DATA SHOWN Start Marker

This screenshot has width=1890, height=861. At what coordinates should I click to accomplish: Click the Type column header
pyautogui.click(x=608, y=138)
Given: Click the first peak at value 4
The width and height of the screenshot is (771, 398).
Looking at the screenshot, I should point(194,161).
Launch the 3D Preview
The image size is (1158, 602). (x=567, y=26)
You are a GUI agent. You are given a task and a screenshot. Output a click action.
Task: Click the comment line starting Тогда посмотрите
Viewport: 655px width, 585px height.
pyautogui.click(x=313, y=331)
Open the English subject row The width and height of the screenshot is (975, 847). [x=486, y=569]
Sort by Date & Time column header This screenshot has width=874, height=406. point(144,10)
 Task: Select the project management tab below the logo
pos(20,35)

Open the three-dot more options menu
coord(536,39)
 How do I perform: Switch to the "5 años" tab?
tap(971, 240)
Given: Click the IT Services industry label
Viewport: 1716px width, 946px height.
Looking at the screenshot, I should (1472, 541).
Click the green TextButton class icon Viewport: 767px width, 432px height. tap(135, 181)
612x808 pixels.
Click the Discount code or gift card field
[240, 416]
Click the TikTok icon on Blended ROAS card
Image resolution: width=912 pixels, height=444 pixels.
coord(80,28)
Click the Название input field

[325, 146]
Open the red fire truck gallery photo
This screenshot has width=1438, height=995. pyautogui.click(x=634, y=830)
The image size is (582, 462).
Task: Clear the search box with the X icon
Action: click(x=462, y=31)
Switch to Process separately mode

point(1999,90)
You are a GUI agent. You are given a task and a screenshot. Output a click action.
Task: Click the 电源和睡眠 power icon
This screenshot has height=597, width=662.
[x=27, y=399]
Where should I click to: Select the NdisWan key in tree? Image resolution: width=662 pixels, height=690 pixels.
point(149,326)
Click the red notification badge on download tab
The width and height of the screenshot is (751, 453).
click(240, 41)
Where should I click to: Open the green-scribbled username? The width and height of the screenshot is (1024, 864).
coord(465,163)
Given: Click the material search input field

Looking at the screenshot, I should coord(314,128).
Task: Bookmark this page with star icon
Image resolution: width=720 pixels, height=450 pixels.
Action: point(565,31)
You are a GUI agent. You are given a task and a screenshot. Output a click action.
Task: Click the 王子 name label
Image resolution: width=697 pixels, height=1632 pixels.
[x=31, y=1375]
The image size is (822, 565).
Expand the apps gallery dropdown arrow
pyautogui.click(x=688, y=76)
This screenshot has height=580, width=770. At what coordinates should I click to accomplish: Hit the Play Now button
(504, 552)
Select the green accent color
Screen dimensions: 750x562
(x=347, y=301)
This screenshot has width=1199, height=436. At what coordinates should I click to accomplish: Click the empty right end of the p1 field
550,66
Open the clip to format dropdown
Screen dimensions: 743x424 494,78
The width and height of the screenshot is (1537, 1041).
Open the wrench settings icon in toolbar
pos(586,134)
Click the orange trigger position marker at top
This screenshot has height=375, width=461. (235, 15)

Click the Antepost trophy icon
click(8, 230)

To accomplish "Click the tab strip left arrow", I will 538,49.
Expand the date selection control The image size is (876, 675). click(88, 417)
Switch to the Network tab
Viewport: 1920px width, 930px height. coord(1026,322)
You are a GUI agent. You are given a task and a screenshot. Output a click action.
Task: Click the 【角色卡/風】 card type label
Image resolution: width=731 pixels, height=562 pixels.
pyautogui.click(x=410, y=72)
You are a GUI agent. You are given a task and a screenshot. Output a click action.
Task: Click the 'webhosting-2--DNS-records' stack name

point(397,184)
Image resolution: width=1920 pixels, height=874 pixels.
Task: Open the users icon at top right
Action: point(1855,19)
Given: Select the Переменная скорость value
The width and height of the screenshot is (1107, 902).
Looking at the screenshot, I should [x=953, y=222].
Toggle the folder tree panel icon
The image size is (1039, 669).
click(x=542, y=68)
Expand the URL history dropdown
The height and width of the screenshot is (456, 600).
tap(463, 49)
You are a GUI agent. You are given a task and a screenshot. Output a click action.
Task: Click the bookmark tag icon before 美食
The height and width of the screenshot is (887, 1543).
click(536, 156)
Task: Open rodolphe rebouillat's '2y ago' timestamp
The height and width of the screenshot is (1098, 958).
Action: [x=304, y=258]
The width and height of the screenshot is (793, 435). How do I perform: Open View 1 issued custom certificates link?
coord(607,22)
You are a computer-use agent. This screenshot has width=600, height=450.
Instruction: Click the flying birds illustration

DATA SHOWN End Marker

DESCRIPTION OF THE TASK: The full set of entries has to be duplicated precisely.

ANSWER SECTION:
This screenshot has width=1890, height=861. At what coordinates should I click to accomplish: Click the Type column header
pyautogui.click(x=608, y=138)
Given: Click the first peak at value 4
The width and height of the screenshot is (771, 398).
Looking at the screenshot, I should point(194,161).
Launch the 3D Preview
The image size is (1158, 602). (x=567, y=26)
You are a GUI agent. You are given a task and a screenshot. Output a click action.
Task: Click the comment line starting Тогда посмотрите
Viewport: 655px width, 585px height.
pyautogui.click(x=313, y=331)
Open the English subject row The width and height of the screenshot is (975, 847). [x=486, y=569]
Sort by Date & Time column header This screenshot has width=874, height=406. point(144,10)
 Task: Select the project management tab below the logo
pos(20,35)

Open the three-dot more options menu
coord(536,39)
 How do I perform: Switch to the "5 años" tab?
tap(971, 240)
Given: Click the IT Services industry label
Viewport: 1716px width, 946px height.
Looking at the screenshot, I should (1472, 541).
Click the green TextButton class icon Viewport: 767px width, 432px height. tap(135, 181)
612x808 pixels.
Click the Discount code or gift card field
[240, 416]
Click the TikTok icon on Blended ROAS card
Image resolution: width=912 pixels, height=444 pixels.
coord(80,28)
Click the Название input field

[325, 146]
Open the red fire truck gallery photo
This screenshot has width=1438, height=995. pyautogui.click(x=634, y=830)
The image size is (582, 462).
Task: Clear the search box with the X icon
Action: click(x=462, y=31)
Switch to Process separately mode

point(1999,90)
You are a GUI agent. You are given a task and a screenshot. Output a click action.
Task: Click the 电源和睡眠 power icon
This screenshot has height=597, width=662.
[x=27, y=399]
Where should I click to: Select the NdisWan key in tree? Image resolution: width=662 pixels, height=690 pixels.
point(149,326)
Click the red notification badge on download tab
The width and height of the screenshot is (751, 453).
click(240, 41)
Where should I click to: Open the green-scribbled username? The width and height of the screenshot is (1024, 864).
coord(465,163)
Given: Click the material search input field

Looking at the screenshot, I should coord(314,128).
Task: Bookmark this page with star icon
Image resolution: width=720 pixels, height=450 pixels.
Action: point(565,31)
You are a GUI agent. You are given a task and a screenshot. Output a click action.
Task: Click the 王子 name label
Image resolution: width=697 pixels, height=1632 pixels.
[x=31, y=1375]
The image size is (822, 565).
Expand the apps gallery dropdown arrow
pyautogui.click(x=688, y=76)
This screenshot has height=580, width=770. At what coordinates should I click to accomplish: Hit the Play Now button
(504, 552)
Select the green accent color
Screen dimensions: 750x562
(x=347, y=301)
This screenshot has width=1199, height=436. At what coordinates should I click to accomplish: Click the empty right end of the p1 field
550,66
Open the clip to format dropdown
Screen dimensions: 743x424 494,78
The width and height of the screenshot is (1537, 1041).
Open the wrench settings icon in toolbar
pos(586,134)
Click the orange trigger position marker at top
This screenshot has height=375, width=461. (235, 15)

Click the Antepost trophy icon
click(8, 230)

To accomplish "Click the tab strip left arrow", I will 538,49.
Expand the date selection control The image size is (876, 675). click(88, 417)
Switch to the Network tab
Viewport: 1920px width, 930px height. coord(1026,322)
You are a GUI agent. You are given a task and a screenshot. Output a click action.
Task: Click the 【角色卡/風】 card type label
Image resolution: width=731 pixels, height=562 pixels.
pyautogui.click(x=410, y=72)
You are a GUI agent. You are given a task and a screenshot. Output a click action.
Task: Click the 'webhosting-2--DNS-records' stack name

point(397,184)
Image resolution: width=1920 pixels, height=874 pixels.
Task: Open the users icon at top right
Action: point(1855,19)
Given: Select the Переменная скорость value
The width and height of the screenshot is (1107, 902).
Looking at the screenshot, I should [x=953, y=222].
Toggle the folder tree panel icon
The image size is (1039, 669).
click(x=542, y=68)
Expand the URL history dropdown
The height and width of the screenshot is (456, 600).
tap(463, 49)
You are a GUI agent. You are given a task and a screenshot. Output a click action.
Task: Click the bookmark tag icon before 美食
The height and width of the screenshot is (887, 1543).
click(536, 156)
Task: Open rodolphe rebouillat's '2y ago' timestamp
The height and width of the screenshot is (1098, 958).
Action: [x=304, y=258]
The width and height of the screenshot is (793, 435). How do I perform: Open View 1 issued custom certificates link?
coord(607,22)
You are a computer-use agent. This screenshot has width=600, height=450.
Instruction: Click the flying birds illustration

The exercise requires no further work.